Tutorial 4: Fragments definition

Ilya Lakhin edited this page Oct 17, 2013 · 4 revisions

Before the syntax parsing stage parser selects simple syntactical Fragments between the pair of specific tokens. And uses these fragments to perform parsing results caching during the syntax parsing stage. Such fragments can be for example a code blocks between "{" and "}" tokens in C++, or maybe a function definition between keywords "def" and "end" in Ruby. Most of the programming languages usually have such pairs. The main property of the Fragment is that it's meaning(or to be more specific a syntax rule that can be applied to it) in context of language's syntax should be invariant to it's content.

Let's illustrate it in example. Here is a Java snippet:

public class FibCalculator {
    public static int fibonacci(int fibIndex) {
        if (memoized.containsKey(fibIndex)) {
            return memoized.get(fibIndex);
        } else {
            int answer = fibonacci(fibIndex - 1) + fibonacci(fibIndex - 2);
            memoized.put(fibIndex, answer);
            return answer;
        }
    }
}

There are four code fragments between curly braces "{", "}": class body, method body, success branch of conditional operator, failed branch of that operator. And each of these fragments will remain it's type regardless of it's internal content. Method body will remain as a method body even if programmer adds another one code statement, or even writes something syntactically incorrect in it. Of course meaning of the nested fragments may potentially change depending on changes made in to the parent fragment. But it doesn't make sense.

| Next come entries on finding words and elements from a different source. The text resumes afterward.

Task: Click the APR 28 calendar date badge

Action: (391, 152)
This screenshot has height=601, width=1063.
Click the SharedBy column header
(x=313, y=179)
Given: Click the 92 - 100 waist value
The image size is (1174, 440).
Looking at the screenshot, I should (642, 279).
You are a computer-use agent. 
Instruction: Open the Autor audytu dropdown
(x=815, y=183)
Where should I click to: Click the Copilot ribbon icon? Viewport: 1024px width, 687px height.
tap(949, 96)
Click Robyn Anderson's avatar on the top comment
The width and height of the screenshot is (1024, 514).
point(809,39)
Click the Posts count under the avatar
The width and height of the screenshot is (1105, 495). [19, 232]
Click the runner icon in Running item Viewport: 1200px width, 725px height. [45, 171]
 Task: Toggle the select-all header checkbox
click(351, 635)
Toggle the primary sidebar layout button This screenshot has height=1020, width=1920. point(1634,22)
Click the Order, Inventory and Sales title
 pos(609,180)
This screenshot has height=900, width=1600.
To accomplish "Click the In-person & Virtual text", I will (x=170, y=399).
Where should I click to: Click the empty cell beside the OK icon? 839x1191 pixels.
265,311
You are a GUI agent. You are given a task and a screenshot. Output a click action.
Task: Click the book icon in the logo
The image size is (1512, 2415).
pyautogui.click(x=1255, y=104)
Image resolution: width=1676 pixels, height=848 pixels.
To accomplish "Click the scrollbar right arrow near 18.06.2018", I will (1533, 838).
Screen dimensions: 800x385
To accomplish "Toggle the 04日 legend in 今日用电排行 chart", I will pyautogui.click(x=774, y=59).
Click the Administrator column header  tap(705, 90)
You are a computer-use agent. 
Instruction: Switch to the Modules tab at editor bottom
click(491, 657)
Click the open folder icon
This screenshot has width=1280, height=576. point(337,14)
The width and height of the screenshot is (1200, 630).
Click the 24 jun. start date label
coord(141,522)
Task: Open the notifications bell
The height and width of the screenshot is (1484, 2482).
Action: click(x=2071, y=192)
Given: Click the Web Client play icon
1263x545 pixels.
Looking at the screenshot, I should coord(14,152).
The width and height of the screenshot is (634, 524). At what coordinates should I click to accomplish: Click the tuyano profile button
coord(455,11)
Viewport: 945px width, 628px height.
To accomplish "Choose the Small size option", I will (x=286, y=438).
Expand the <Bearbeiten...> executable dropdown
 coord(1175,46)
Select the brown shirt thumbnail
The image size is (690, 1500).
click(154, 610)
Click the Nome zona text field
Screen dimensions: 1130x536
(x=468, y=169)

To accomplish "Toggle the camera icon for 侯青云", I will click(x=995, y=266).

To summarise Papa Carlo needs developer to define Fragments of code with the following properties:

  1. They could be simply determined as a code sequence between two tokens.
  2. Their syntactical meaning invariant to internal content. At least in most cases.
  3. Normally it is expected that code contains a lot of such fragments.

Fortunately most of the modern programming languages meet these requirements.

Defining fragments is extremely simple. That is how it is done in the JSON parser example:

  private def contextualizer = {
    val contextualizer = new Contextualizer

    import contextualizer._

    trackContext("[", "]").allowCaching
    trackContext("{", "}").allowCaching

    contextualizer
  }

Calling of .allowCaching() method here indicates that fragments of this kind may be potentially bound to cached parts of the resulting Abstract Syntax Tree. Caching process described in more details in the next topic.

Another useful point about fragments is changing tokens flags. For example it is possible to define that specific fragment should be completely ignored during syntax parsing. It might be useful to define code comments:

trackContext("/*", "*/").forceSkip.topContext
trackContext(""", """).topContext

Here is a definition of two fragment types. First for code comments /* comments to be ignored */. And the second for string literals(potentially multiline strings). Method .forseSkip() indicates that all tokens in it should be ignored. And the .topContext() method indicates that there could not be fragments nested in it. For example first closed curly brace token in the string of { x = "abc } def"; } should not be considered as an ending token of this curly-brace fragment.

Similar to other parsing stages that utilising caching approach, fragmentation stage is not an exception. So the computational efforts that parser requires to update fragment system are proportional to the changes in the source code made by end-user. And in practice building fragments is a quite fast process. Moreover the parser is able to determine invalid fragments(with missing opened or closed tokens) and keep valid in touch. For example in this modified Java snippet:

public class FibCalculator {
    public static int fibonacci(int fibIndex) {
        if (memoized.containsKey(fibIndex)) {
            return memoized.get(fibIndex);
        } else {
            int answer = fibonacci(fibIndex - 1) + fibonacci(fibIndex - 2);
            memoized.put(fibIndex, answer);
            return answer;
damaged line
    }
}

parser will be able to still track fragments of class's body, method's body and even conditional operator's success-branch code block.